Rux worked with the Fort Greene Association, New York philanthropist Barbaralee Diamonstein-Spielvogel and Commissioner Laurie Cumbo (then councilwoman of the 35th District of New York City) to erect a cultural medallion at the Carlton Avenue home where novelist Richard Wright lived and penned his seminal work, Native Son.

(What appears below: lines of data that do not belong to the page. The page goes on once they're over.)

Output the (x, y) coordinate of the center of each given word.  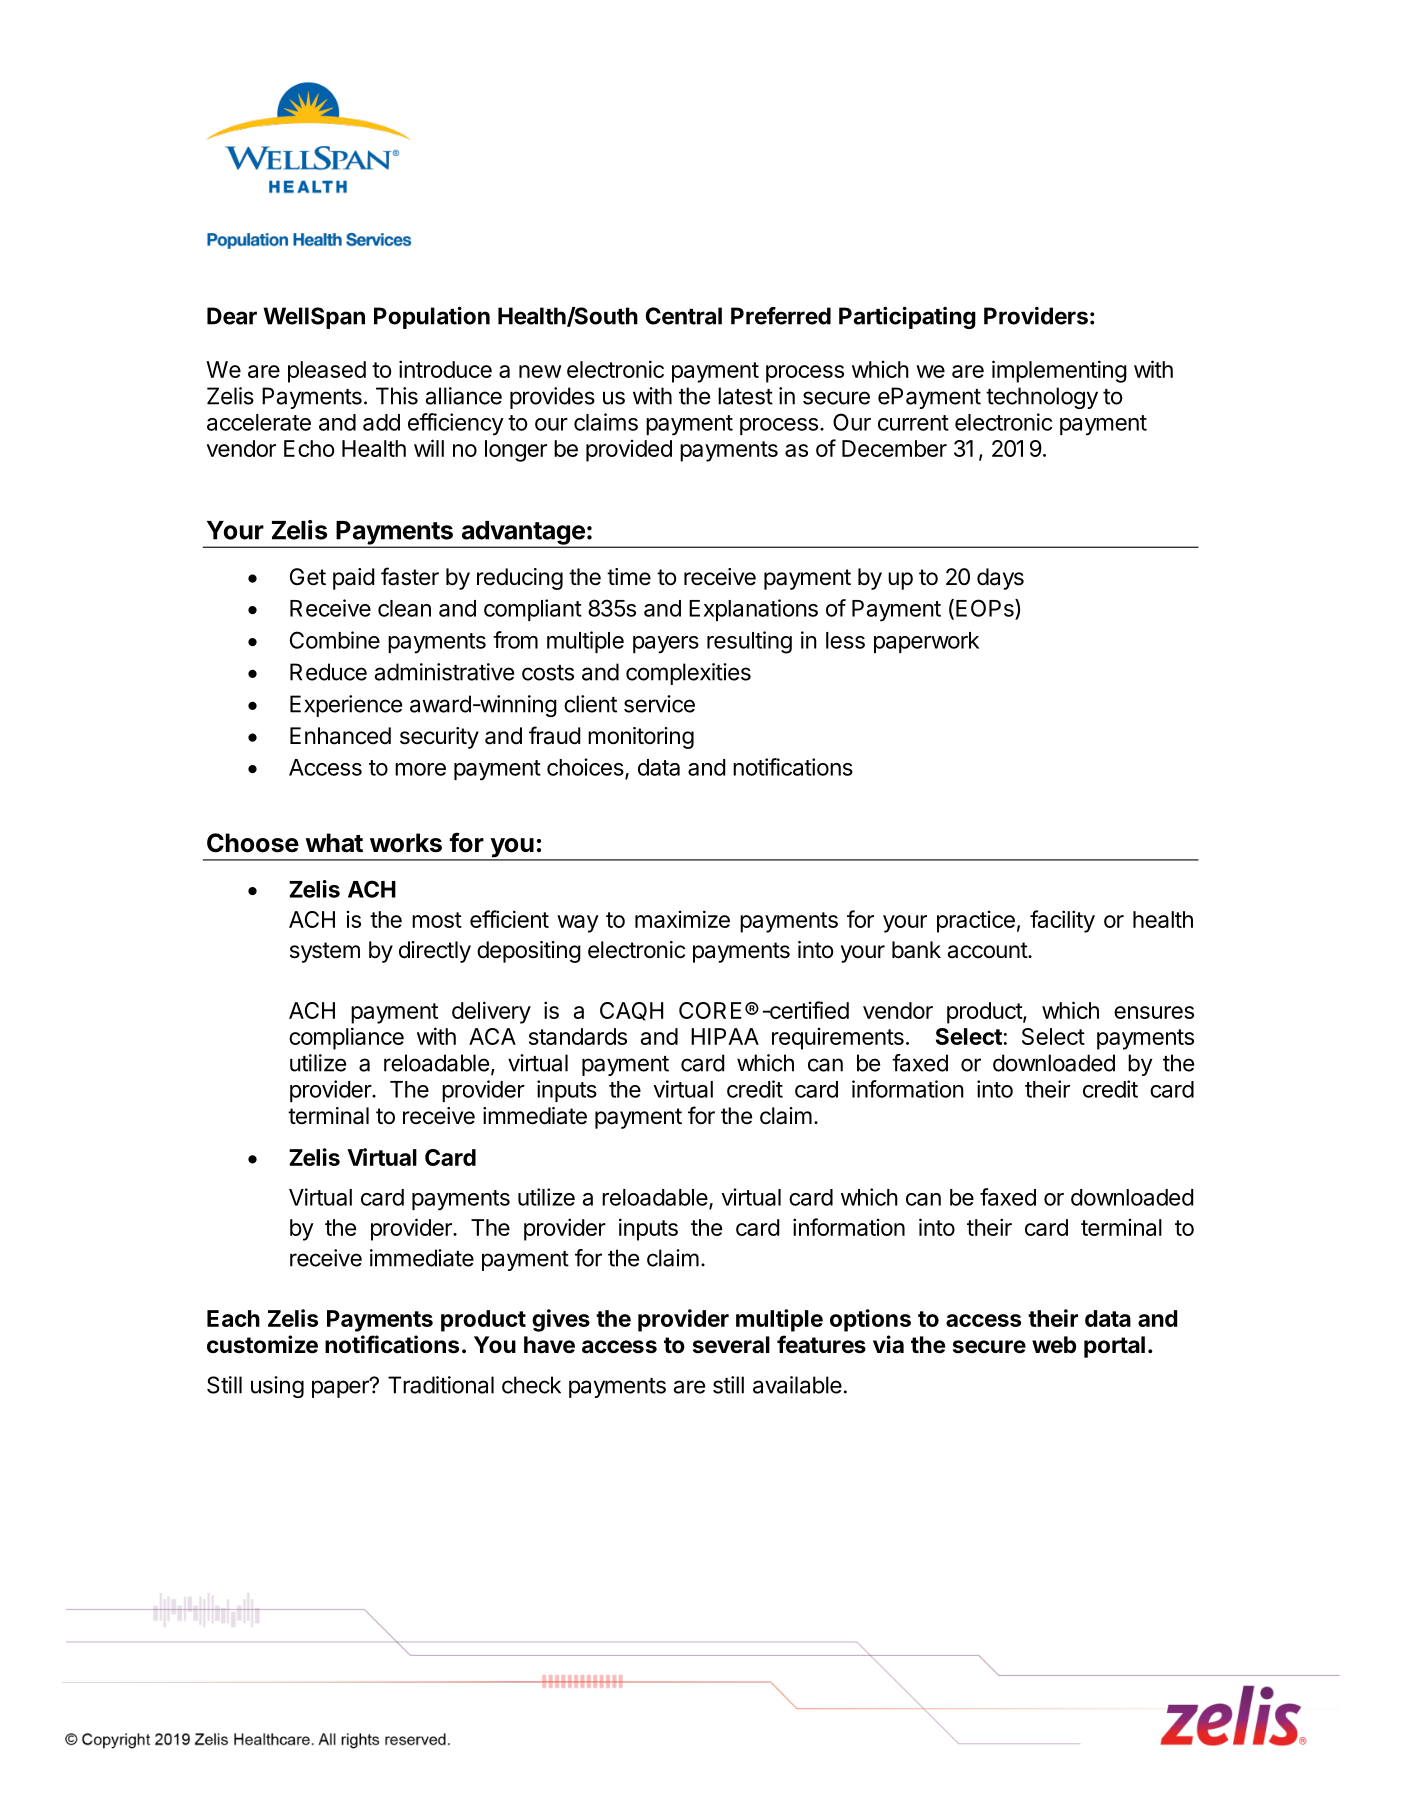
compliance (346, 1038)
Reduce (328, 672)
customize (262, 1344)
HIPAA (725, 1036)
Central (684, 316)
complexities (688, 674)
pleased (327, 372)
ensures (1154, 1012)
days (1000, 579)
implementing (1059, 371)
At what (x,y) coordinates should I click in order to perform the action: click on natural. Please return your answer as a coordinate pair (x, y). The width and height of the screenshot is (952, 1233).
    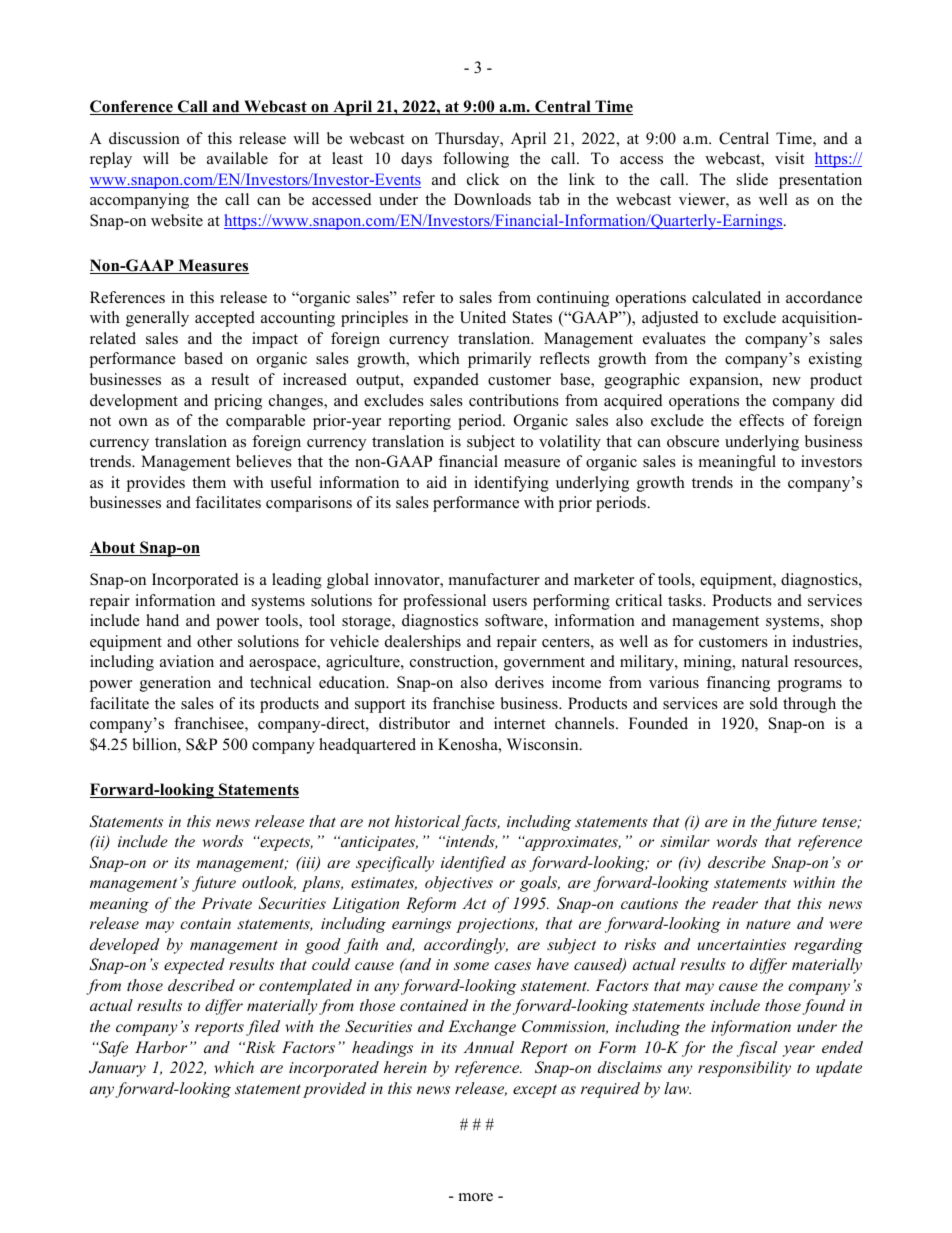
    Looking at the image, I should click on (765, 661).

==Awards and recognition==
Rux is the recipient of numerous awards, including the New York Foundation for the Arts Prize, the Doris Duke Award for New Works, the Herb Alpert Award in the Arts, the Bessie Schomburg Award, and in 2020, he was named a Global Change Maker by Change.Org. He appeared on the cover of the Village Voice for their 'Writer's On the Verge" issue; featured on the cover of the New York Times Magazine as well as in their "Thirty Writer Under Thirty Most Likely to..." feature; and appeared on the cover of American Theater magazine (with playwright Tony Kushner).

==Family history==
Rux is a descendent of Marcellus Carlyle Rux (1882–1948), former Baptist minister, and principal of the Bluestone Harmony Academic and Industrial School in Keysville, Virginia. He served for many years as the auditor and statistical secretary of the Negro Baptist General Association of Virginia and as a member of the Lott Carey Baptist Foreign Mission Convention. A licensed minister at Rehobeth Baptist Church, he also served as former pastor of Mt. Olive Baptist Church, the First Baptist Church at South Boston, Virginia, and the Mt. Ellis Baptist Church at Keysville, Virginia.

His cousin, Shawn Rux, is Deputy Chancellor of the New York City Department of Education.

Carl Hancock Rux is of Nigerian, Ghanaian, German, Scandinavian, and Tunisian ancestry.

==Archives==
Rux's archives are housed at the Billy Rose Theater Division of the New York Public Library, the Archives of American Art, the Smithsonian Institution, and the Film and Video/Theater and Dance Library of the California Institute of the Arts.